Queen Elizabeth im Gutenberg-Museum

Wenn Staatsgäste nach Mainz kommen, so wie Bundespräsident Frank-Walter Steinmeier im März 2018, werden sie gerne ins Gutenberg-Museum geführt. Vor 40 Jahren kam auch Queen Elizabeth bei Ihrem Deutschlandbesuch dort vorbei. Viele Mainzer erinnern sich bis heute an diesen Tag und an die legendäre Einladung des damaligen Mainzer Oberbürgermeisters Jockel Fuchs an Ihre Majestät: "Let’s go down in die Druckerwerkstatt".

Doch seit diesem royalen Besuch hat sich nichts Wesentliches getan im Museum. Dieselben Vitrinen, dieselbe Ausstattung. Eine Gebäudesanierung des Museumsbaus aus dem Jahre 1962 ist dringend nötig. Geschätzte Kosten: 40 bis 50 Millionen Euro. Die kann das hoch verschuldete Mainz nicht aufbringen, gerade mal fünf Millionen hat man zur Verfügung. Gelder, die eigentlich für den Brandschutz des Museums vorgesehen sind. Mit dieser Summe soll jetzt ein architektonisches Ausrufezeichen für die Aufbewahrung der wertvollen Gutenbergbibeln ganz in der Nähe des Doms entstehen, etwa so hoch wie der benachbarte Renaissancebau des Römischen Kaisers. Auch einen Namen hat das Projekt bereits: Bibelturm.
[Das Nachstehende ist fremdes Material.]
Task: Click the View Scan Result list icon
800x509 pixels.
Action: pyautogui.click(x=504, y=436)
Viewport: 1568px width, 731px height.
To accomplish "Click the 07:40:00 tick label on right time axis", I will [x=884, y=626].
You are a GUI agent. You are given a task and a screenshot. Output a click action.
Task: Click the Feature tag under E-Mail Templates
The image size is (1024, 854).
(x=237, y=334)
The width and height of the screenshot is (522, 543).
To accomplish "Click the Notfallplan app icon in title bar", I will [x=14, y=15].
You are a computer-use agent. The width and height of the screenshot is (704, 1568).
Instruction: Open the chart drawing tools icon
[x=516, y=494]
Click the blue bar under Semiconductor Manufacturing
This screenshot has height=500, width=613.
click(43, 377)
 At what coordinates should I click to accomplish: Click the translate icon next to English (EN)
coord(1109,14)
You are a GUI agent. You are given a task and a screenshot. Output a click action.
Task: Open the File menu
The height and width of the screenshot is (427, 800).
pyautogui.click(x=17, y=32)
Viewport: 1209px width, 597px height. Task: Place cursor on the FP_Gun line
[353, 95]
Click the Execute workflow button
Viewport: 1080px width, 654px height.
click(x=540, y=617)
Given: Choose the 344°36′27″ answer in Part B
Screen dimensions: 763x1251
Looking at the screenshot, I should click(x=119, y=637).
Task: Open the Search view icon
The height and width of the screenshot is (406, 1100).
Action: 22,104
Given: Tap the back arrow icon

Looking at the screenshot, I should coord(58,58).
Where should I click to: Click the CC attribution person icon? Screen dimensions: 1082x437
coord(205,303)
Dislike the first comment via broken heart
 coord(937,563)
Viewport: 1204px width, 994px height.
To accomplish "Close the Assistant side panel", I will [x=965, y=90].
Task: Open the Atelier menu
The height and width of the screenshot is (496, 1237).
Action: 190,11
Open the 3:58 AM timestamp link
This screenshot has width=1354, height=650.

Turm mit Bibeln als Spendenbox und Werbeträger

Dieser Bibelturm nun, so das Kalkül der Mehrheit im Mainzer Stadtrat und der Museumsleitung, könnte staatliche und private Unterstützer überzeugen und das Geld für eine Museumsrenovierung einbringen. Ein Turm mit Bibeln als Spendenbox und Werbeträger sozusagen.

Doch funktioniert das? Die Meinungen gehen auseinander, selbst für prominente Mainzer Spaßmacher ist Schluss mit lustig. Der Kabarettist Lars Reichow, bekannt für sein "Fastnachtsjournal" kämpft schon seit Jahren für eine Erweiterung des Gutenberg-Museums. Der Bibelturm ist für ihn eine sehr gute Lösung, die symbolhaft für Aufbruch und Neuanfang stehen könnte.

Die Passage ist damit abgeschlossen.